:: Given data ::

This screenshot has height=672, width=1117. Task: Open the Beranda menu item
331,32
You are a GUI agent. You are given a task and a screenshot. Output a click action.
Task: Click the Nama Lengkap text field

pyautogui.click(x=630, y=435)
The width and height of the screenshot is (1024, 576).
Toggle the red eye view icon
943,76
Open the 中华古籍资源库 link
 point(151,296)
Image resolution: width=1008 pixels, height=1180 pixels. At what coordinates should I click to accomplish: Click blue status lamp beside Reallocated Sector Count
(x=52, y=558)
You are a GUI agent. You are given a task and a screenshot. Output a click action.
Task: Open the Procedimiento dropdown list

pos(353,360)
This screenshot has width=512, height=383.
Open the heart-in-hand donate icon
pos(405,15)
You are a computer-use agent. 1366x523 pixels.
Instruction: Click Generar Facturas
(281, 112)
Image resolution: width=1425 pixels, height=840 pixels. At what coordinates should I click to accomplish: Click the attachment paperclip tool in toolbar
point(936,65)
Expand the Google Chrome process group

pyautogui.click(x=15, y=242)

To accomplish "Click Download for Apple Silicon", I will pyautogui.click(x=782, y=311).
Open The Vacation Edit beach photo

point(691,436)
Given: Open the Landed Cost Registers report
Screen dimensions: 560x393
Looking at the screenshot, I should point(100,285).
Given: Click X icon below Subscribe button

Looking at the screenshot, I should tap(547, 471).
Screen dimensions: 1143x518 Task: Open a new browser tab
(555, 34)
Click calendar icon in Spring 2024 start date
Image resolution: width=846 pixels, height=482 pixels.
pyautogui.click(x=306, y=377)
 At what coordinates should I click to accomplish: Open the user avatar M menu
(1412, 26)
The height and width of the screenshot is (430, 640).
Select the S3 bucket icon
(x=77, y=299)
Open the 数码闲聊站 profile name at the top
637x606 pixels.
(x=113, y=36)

:::

Required action
Word for word, output all of the material above.

Response to the task
This screenshot has height=672, width=1117. Task: Open the Beranda menu item
331,32
You are a GUI agent. You are given a task and a screenshot. Output a click action.
Task: Click the Nama Lengkap text field

pyautogui.click(x=630, y=435)
The width and height of the screenshot is (1024, 576).
Toggle the red eye view icon
943,76
Open the 中华古籍资源库 link
 point(151,296)
Image resolution: width=1008 pixels, height=1180 pixels. At what coordinates should I click to accomplish: Click blue status lamp beside Reallocated Sector Count
(x=52, y=558)
You are a GUI agent. You are given a task and a screenshot. Output a click action.
Task: Open the Procedimiento dropdown list

pos(353,360)
This screenshot has width=512, height=383.
Open the heart-in-hand donate icon
pos(405,15)
You are a computer-use agent. 1366x523 pixels.
Instruction: Click Generar Facturas
(281, 112)
Image resolution: width=1425 pixels, height=840 pixels. At what coordinates should I click to accomplish: Click the attachment paperclip tool in toolbar
point(936,65)
Expand the Google Chrome process group

pyautogui.click(x=15, y=242)

To accomplish "Click Download for Apple Silicon", I will pyautogui.click(x=782, y=311).
Open The Vacation Edit beach photo

point(691,436)
Given: Open the Landed Cost Registers report
Screen dimensions: 560x393
Looking at the screenshot, I should point(100,285).
Given: Click X icon below Subscribe button

Looking at the screenshot, I should tap(547, 471).
Screen dimensions: 1143x518 Task: Open a new browser tab
(555, 34)
Click calendar icon in Spring 2024 start date
Image resolution: width=846 pixels, height=482 pixels.
pyautogui.click(x=306, y=377)
 At what coordinates should I click to accomplish: Open the user avatar M menu
(1412, 26)
The height and width of the screenshot is (430, 640).
Select the S3 bucket icon
(x=77, y=299)
Open the 数码闲聊站 profile name at the top
637x606 pixels.
(x=113, y=36)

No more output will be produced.